37-letni Mateusz M., kierowca ciężarówki, który spowodował karambol na S7, usłyszał zarzuty. Są nowe informacje ws. tragicznego zdarzenia.
W karambolu, do którego doszło na S7 zginęły cztery osoby, natomiast kolejnych 12 trafiło do szpitala z obrażeniami. Wśród ofiar byli m.in. młodzi kibice Lechii Gdańsk, którzy wracali z domowego meczu swojej drużyny przeciwko Legii Warszawa.
– Podczas powrotu do domu z meczu Lechia Gdańsk – Legia Warszawa zginęło dwóch chłopców, uczniów Szkoły Podstawowej w Straszynie. Rodzinie i najbliższym ofiar składamy najszczersze kondolencje.

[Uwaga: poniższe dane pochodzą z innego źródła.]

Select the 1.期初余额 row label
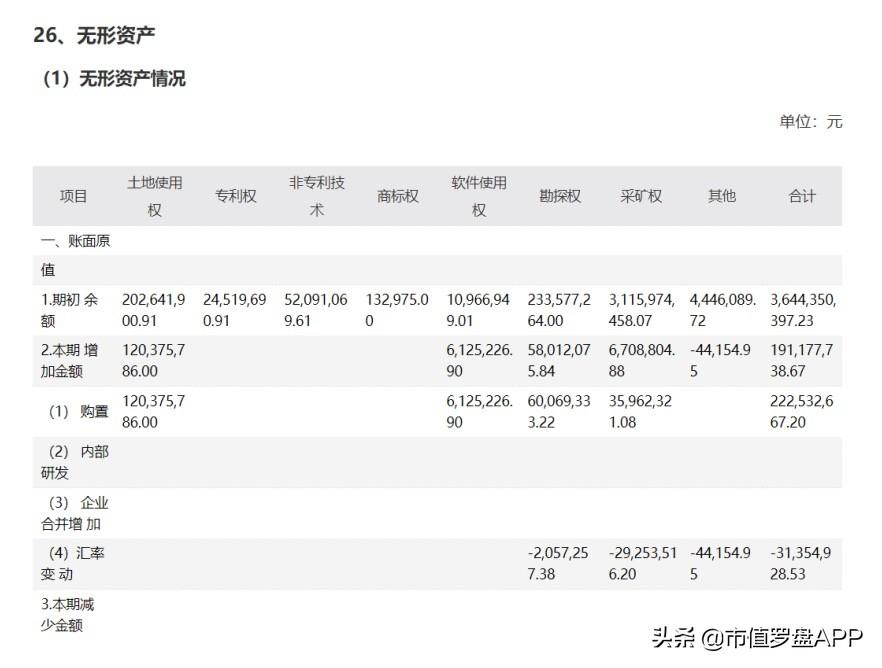The image size is (882, 668). (70, 310)
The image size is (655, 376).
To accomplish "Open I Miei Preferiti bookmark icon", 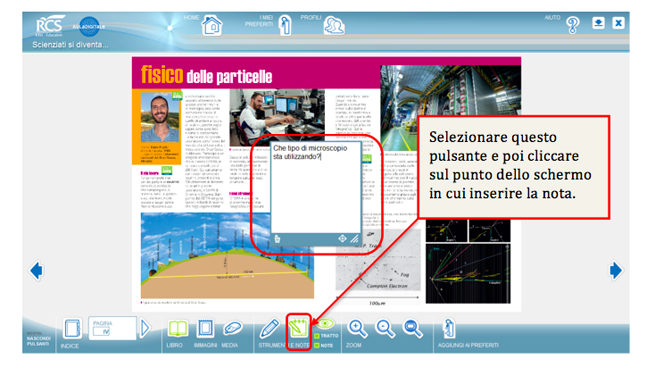I will 285,25.
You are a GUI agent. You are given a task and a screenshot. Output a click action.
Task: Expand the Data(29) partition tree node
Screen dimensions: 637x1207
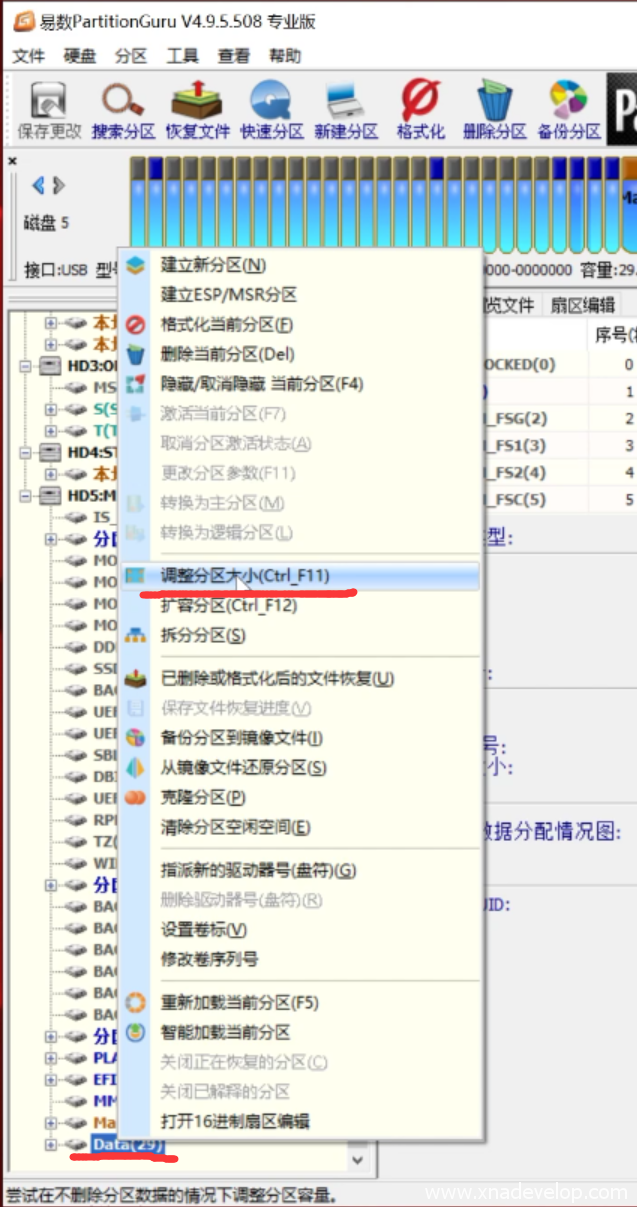(51, 1143)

Do zobaczenia w Sektorze Niebo – napisano na profilu Lechia Gdańsk – FC Straszyn na Facebooku.
Do wypadku doprowadził 37-letni mężczyzna, który kierował ciężarowym pojazdem. Mężczyzna rozpędzony wjechał w inne auta. Jak się później okazało – nie hamował. Dlaczego? Policjant powiedział, że po prostu się zagapił.
Teraz kierowca usłyszał zarzuty. Prok. Marcin Kurzępa z Prokuratury Rejonowej w Pruszczu Gdańskim, 37-letni Mateusz M. usłyszał zarzut popełniania katastrofy w ruchu lądowym. Wiadomo także, iż został złożony wniosek o tymczasowe aresztowanie mężczyzny.